> **Exercise details**: In the records from the start through the line containing "The image size is (958, 584).", change "coordinates" to "position". Write out those lines again with nothing else altered.

Stored records:

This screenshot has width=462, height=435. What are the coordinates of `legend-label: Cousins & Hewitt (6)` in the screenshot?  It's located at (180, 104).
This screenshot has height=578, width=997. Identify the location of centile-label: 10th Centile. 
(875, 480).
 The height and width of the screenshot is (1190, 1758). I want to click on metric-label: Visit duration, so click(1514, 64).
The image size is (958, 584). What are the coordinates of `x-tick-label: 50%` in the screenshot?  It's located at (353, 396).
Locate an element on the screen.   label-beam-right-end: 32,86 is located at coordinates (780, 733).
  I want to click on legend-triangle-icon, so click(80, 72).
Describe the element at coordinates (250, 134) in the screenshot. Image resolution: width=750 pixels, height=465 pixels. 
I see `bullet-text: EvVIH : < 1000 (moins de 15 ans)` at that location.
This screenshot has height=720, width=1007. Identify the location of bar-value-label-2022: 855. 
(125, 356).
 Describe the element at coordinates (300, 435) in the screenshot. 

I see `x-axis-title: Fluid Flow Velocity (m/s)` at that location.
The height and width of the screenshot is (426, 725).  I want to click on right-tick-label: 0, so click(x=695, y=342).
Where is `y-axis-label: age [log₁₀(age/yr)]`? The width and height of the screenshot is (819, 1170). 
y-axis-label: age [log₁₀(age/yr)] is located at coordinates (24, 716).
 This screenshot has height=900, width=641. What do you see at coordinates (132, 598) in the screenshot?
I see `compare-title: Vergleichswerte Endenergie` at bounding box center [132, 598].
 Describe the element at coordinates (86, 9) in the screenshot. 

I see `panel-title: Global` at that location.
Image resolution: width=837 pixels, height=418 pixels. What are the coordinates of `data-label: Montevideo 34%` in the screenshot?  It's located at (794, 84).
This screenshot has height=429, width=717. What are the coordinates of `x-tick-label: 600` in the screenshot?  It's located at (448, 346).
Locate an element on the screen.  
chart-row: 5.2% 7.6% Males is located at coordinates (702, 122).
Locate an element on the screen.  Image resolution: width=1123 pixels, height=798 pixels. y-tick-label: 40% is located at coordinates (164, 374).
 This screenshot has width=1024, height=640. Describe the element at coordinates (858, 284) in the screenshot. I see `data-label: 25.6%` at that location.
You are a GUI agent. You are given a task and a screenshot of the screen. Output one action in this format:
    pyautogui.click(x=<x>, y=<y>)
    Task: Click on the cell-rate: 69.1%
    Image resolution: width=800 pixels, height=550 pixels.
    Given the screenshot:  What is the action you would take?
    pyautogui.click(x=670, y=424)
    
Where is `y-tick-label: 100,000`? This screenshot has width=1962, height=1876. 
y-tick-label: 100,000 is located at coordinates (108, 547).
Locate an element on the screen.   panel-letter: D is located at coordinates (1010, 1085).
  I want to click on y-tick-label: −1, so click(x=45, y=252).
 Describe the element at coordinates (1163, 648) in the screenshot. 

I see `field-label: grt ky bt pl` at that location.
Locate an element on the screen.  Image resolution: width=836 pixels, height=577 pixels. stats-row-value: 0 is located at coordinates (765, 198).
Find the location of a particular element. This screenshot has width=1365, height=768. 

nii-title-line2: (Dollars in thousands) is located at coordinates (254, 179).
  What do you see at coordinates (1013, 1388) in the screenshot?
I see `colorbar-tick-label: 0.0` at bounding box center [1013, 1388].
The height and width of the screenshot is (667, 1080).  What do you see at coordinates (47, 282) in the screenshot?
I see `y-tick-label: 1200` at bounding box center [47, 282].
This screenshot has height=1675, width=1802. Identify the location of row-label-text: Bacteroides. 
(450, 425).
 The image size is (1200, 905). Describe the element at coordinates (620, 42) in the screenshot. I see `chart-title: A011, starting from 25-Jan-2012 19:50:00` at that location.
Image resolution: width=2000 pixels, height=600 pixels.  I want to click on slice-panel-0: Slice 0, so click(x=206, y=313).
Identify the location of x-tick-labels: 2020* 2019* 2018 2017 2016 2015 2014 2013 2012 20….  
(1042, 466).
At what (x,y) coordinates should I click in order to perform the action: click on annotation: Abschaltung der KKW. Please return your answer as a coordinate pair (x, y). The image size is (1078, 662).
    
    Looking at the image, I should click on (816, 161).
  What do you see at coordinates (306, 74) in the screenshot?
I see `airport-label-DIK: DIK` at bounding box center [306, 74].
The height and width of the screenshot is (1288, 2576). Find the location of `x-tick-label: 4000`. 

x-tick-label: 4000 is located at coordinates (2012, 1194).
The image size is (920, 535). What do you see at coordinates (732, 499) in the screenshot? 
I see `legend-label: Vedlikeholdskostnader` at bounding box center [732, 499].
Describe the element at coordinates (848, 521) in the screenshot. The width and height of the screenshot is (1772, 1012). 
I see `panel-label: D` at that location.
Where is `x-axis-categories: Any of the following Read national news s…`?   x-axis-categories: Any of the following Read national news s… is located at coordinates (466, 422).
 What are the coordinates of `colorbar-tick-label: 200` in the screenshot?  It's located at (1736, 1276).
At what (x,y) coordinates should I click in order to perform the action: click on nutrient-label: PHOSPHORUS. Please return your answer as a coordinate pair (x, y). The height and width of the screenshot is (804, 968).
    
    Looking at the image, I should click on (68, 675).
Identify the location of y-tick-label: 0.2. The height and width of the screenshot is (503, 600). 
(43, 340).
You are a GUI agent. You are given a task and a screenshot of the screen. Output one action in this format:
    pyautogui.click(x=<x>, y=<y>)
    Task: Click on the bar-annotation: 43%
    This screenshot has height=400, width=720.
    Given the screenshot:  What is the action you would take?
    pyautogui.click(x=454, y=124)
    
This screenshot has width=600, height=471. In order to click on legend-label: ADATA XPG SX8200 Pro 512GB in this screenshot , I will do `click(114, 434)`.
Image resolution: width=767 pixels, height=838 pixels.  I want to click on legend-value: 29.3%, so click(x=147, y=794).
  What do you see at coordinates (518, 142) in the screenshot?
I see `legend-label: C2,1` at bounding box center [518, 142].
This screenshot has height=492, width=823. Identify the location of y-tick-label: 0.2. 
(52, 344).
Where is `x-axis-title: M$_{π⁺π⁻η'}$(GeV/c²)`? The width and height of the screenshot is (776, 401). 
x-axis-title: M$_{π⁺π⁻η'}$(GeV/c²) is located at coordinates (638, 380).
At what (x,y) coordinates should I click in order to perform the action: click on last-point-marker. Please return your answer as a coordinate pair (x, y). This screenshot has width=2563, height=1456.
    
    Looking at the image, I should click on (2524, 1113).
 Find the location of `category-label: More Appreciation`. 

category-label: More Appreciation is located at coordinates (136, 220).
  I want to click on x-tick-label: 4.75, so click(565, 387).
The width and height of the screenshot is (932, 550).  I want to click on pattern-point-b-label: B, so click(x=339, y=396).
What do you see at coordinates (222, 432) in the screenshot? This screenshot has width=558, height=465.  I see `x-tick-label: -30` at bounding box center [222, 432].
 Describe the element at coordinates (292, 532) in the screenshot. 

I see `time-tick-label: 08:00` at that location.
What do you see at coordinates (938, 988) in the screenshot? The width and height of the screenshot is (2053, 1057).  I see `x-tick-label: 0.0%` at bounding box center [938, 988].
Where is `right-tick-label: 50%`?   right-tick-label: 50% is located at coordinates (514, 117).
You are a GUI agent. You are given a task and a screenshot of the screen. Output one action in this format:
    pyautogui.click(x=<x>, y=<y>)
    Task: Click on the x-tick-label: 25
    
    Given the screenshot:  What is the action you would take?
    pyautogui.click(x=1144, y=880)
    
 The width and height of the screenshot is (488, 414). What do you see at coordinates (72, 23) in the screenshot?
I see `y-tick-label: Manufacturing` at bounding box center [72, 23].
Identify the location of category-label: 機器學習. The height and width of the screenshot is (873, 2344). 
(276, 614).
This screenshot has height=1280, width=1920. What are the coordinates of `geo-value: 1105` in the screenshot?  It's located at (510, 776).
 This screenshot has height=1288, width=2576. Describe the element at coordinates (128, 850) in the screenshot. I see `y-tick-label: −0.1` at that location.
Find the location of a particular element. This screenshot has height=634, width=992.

> **The completed task**:
This screenshot has width=462, height=435. What are the position of `legend-label: Cousins & Hewitt (6)` in the screenshot?  It's located at (180, 104).
This screenshot has height=578, width=997. Identify the location of centile-label: 10th Centile. 
(875, 480).
 The height and width of the screenshot is (1190, 1758). I want to click on metric-label: Visit duration, so click(1514, 64).
The image size is (958, 584). What are the position of `x-tick-label: 50%` in the screenshot?  It's located at (353, 396).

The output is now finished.